Gordon Greenidge (73 from 107 balls, 5 fours, 1 six) and Desmond Haynes (65 from 115 balls, 4 fours) set a first wicket partnership of 132 runs in a match dominated by batting. Vivian Richards and Clive Lloyd also contributed solidly, as West Indies ran up 293 (6 wickets, 60 overs) against Pakistan. Majid Khan (81 from 124 balls, 7 fours) and Zaheer Abbas (93 from 122 balls) shared a second-wicket partnership of 166 runs in 36 overs in the response. However, none of the other Pakistani batsmen flourished, with Javed Miandad being bowled for a duck first ball, and Pakistan lost 9/74, beginning with the dismissal of Abbas. Pakistan was bowled out for 250 in 56.2 overs in the high-scoring semi-final, sending the West Indies to the final.

----

===Final===

England won the toss and chose to field first. The West Indies got off to a bad start, falling to 99/4 with the loss of Greenidge, Haynes, Kallicharan, and captain Clive Lloyd. However, Vivian Richards (138 from 157 balls, 11 fours, 3 sixes) and Collis King (86 from 66 balls, 10 fours, 3 sixes) consolidated the innings. King especially savaged the English bowling, with a strike rate of 130.3. The West Indies were 238/5 when the 139 run partnership ended with King's dismissal. Vivian Richards and the tail then took the West Indies to a very imposing total of 286 (9 wickets, 60 overs).

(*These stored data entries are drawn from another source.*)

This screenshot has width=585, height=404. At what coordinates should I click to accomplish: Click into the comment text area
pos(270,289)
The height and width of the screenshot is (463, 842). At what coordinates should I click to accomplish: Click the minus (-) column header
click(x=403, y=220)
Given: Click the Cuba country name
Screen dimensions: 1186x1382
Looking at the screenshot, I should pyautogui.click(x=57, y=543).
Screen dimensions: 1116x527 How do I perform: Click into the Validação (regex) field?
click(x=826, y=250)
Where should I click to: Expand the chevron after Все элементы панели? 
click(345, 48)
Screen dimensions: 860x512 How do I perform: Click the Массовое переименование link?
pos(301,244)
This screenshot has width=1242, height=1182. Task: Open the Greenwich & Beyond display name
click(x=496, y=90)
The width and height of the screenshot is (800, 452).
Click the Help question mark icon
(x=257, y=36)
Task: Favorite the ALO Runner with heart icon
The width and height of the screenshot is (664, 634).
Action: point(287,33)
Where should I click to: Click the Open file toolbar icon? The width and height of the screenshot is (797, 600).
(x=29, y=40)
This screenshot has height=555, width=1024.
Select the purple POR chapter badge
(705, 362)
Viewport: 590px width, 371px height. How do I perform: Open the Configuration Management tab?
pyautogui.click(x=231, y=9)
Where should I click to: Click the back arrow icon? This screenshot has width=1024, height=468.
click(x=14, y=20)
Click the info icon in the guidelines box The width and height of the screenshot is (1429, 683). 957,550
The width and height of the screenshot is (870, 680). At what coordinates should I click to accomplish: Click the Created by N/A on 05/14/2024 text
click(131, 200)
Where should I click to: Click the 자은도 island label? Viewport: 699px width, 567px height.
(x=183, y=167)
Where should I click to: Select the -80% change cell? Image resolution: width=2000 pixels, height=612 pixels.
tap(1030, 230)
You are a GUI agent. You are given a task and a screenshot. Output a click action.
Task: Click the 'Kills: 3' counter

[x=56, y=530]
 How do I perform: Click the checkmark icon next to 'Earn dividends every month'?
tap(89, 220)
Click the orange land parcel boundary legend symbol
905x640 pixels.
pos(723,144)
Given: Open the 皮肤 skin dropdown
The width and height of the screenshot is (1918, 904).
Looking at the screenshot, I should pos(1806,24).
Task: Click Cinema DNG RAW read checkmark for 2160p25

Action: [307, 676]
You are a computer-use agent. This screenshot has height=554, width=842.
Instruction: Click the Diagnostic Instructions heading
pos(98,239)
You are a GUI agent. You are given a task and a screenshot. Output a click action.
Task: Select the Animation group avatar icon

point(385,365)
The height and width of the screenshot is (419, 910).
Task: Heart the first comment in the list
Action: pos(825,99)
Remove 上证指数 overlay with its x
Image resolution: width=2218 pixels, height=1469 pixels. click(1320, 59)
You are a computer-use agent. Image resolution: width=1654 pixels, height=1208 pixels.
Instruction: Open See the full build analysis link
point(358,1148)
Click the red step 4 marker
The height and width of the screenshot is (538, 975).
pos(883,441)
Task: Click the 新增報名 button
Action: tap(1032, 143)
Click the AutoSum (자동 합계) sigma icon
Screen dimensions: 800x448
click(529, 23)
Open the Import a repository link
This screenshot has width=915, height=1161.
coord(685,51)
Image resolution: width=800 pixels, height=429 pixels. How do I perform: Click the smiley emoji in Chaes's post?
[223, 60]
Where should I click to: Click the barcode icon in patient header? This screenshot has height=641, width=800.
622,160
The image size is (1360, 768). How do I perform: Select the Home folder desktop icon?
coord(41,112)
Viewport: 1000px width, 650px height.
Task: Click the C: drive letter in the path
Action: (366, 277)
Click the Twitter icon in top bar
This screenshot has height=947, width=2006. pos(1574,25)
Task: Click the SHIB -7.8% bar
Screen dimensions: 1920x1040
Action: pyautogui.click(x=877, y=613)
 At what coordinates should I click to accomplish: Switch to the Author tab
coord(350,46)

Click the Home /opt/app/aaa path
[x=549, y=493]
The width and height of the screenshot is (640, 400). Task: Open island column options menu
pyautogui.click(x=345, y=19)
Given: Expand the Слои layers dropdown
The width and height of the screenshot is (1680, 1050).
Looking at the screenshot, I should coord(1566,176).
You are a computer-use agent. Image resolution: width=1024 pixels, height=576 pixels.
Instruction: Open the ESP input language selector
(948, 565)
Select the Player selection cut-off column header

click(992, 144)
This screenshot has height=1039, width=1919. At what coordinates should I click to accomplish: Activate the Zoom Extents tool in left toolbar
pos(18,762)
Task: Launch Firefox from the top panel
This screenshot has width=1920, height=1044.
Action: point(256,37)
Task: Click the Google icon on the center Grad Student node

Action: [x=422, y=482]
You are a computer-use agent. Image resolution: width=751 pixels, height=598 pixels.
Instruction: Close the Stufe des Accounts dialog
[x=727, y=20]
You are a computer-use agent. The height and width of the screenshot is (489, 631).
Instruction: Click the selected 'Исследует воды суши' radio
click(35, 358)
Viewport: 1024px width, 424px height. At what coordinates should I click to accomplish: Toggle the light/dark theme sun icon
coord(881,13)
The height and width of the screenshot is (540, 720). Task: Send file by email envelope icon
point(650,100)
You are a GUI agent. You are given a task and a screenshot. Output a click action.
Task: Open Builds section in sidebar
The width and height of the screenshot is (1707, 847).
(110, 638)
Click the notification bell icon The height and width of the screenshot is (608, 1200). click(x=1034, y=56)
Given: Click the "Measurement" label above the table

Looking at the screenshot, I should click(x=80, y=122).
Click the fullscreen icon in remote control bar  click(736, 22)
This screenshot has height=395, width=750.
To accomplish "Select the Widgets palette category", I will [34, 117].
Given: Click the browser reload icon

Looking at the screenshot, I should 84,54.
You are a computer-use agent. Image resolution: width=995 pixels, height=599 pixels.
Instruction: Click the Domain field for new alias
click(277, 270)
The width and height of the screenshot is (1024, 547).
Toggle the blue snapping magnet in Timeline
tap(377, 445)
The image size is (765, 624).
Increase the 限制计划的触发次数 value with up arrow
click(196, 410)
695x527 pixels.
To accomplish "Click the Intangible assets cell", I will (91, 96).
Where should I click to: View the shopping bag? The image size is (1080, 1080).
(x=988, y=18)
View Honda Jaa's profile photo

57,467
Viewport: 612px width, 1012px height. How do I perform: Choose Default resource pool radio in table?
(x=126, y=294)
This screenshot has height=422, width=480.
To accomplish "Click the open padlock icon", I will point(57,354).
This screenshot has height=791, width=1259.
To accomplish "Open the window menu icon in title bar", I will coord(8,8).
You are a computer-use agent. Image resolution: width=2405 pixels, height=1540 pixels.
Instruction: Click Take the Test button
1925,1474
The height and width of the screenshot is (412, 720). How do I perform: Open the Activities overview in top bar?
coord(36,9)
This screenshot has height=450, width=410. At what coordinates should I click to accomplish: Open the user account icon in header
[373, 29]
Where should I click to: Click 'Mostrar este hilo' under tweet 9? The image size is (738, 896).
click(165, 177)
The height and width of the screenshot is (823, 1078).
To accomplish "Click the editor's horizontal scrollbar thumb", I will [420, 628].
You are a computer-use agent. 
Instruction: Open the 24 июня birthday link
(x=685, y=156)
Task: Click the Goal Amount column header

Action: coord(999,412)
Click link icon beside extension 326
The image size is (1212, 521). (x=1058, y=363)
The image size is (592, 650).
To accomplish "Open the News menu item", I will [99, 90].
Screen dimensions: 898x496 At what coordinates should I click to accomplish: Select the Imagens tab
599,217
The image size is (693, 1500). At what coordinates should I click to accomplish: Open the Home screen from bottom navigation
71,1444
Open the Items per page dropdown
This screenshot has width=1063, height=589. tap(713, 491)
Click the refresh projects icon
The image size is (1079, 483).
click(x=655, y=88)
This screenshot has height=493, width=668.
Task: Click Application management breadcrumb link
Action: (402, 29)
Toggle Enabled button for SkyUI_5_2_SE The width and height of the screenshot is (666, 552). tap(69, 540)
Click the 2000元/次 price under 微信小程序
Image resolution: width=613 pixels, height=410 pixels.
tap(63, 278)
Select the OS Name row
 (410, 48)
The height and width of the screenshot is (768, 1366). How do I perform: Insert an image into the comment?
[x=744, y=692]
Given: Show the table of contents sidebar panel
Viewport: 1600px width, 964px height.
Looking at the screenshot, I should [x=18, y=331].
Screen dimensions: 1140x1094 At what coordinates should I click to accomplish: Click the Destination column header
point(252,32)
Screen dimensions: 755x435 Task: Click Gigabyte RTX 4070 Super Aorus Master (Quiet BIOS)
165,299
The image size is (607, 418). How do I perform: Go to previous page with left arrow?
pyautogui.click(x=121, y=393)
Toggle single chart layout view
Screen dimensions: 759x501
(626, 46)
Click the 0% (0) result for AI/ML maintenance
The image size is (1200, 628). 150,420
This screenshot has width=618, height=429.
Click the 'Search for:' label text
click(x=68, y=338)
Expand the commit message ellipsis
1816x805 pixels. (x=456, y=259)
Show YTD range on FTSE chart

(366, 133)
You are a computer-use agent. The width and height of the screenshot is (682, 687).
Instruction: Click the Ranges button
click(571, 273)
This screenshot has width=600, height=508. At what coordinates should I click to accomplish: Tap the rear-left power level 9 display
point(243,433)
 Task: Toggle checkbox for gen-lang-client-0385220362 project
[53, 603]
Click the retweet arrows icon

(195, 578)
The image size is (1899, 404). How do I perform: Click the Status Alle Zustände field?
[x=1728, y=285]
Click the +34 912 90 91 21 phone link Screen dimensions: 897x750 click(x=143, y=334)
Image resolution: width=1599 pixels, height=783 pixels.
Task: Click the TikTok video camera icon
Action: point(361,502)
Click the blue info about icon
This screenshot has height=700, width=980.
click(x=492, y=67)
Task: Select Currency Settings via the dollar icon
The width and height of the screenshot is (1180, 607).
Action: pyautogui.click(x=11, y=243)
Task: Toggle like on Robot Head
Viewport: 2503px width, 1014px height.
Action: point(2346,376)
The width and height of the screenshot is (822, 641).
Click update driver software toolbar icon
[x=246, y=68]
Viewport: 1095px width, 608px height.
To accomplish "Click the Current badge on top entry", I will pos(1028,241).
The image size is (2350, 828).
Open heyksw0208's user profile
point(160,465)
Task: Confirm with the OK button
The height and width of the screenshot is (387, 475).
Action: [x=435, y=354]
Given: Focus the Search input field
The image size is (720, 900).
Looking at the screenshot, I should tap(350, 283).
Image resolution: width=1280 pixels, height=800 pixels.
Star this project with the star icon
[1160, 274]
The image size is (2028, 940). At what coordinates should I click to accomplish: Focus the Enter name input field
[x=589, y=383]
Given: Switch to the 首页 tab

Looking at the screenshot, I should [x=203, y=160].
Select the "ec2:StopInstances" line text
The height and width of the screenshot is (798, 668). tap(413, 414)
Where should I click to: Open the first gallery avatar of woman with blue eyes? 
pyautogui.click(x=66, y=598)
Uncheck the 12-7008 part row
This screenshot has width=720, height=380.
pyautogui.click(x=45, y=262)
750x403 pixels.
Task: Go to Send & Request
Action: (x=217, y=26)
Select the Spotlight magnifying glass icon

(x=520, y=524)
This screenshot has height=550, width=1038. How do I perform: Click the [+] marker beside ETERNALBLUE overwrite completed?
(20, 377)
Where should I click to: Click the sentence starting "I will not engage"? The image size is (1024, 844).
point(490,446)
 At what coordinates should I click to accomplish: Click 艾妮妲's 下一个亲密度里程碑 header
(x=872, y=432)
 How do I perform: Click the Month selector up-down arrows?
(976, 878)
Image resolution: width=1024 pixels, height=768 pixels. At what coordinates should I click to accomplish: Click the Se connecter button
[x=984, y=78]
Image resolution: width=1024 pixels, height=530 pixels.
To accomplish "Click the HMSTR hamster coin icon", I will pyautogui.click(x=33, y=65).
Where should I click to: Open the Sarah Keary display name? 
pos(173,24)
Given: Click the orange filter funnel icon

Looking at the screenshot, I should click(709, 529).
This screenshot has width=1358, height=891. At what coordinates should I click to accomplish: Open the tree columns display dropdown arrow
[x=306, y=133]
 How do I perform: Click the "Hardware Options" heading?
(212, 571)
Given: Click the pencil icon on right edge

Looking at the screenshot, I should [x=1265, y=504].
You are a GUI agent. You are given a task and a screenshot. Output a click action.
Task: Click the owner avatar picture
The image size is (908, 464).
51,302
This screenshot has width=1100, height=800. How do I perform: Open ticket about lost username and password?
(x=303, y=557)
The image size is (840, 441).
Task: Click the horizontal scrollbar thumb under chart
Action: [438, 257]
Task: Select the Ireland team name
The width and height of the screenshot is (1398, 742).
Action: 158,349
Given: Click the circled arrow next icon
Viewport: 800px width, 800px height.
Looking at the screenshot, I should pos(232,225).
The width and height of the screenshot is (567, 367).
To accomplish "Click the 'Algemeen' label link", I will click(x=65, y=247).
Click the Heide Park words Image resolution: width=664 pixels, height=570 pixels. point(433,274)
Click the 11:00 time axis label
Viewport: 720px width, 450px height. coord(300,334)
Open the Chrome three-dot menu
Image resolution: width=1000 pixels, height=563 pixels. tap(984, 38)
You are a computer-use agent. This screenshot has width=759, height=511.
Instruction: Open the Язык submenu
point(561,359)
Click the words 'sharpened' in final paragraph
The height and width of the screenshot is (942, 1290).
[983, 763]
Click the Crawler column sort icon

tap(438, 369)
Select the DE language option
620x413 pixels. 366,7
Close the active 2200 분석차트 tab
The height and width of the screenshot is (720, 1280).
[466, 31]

The English batsmen got off to a good start. But the openers, Mike Brearley (64 from 130 balls, 7 fours) and Geoff Boycott (57 from 105 balls, 3 fours) scored very slowly with a methodical opening partnership of 129 runs in 38 overs, playing as if the match were a five-day Test. By the time both batsmen were out, the required run rate had risen too high, putting pressure on the later batsmen. Graham Gooch played some hefty strokes in scoring his 32, taking England to 183/2. However, the loss of Derek Randall triggered a batting collapse in which England lost their last eight wickets for 11 runs to finish all out for 194 in 51 overs.
Vivian Richards was declared Man of the Match.

==Statistics==

Gordon Greenidge ended the tournament as the leading run scorer with 253 runs coming from his four games. Second was fellow West Indian player, Viv Richards who finished with 217 runs from four games which included the highest individual score of the tournament of 138 in the final. Graham Gooch from England rounded out the top three. Mike Hendrick from England was the leading wicket taker for the tournament with ten wickets from five matches with a three-way tie for second place with Brian McKechnie (New Zealand), Asif Iqbal (Pakistan) and Chris Old each taking nine wickets for the tournament.

=== Most runs ===

| Player | Team | Innings | Runs | High score |
| Gordon Greenidge | West Indies | 4 | 253 | 106 not out |
| Viv Richards | 4 | 217 | 138 not out |
| Graham Gooch | England | 5 | 210 | 71 |
| Glenn Turner | New Zealand | 4 | 176 | 83 not out |
| John Wright | 4 | 166 | 69 |

- Source: CricInfo

===Most wickets===

| Player | Team | Matches | Wickets | Best bowling |
|---|---|---|---|---|
| Mike Hendrick | England | 5 | 10 | 4/15 |
| Brian McKechnie | New Zealand | 4 | 9 | 3/24 |
| Asif Iqbal | Pakistan | 4 | 9 | 4/56 |
| Chris Old | England | 5 | 9 | 4/8 |
| Michael Holding | West Indies | 4 | 8 | 4/33 |

- Source: CricInfo

==Attendance==
The total attendance at the tournament was 132,000, including 25,000 at the final.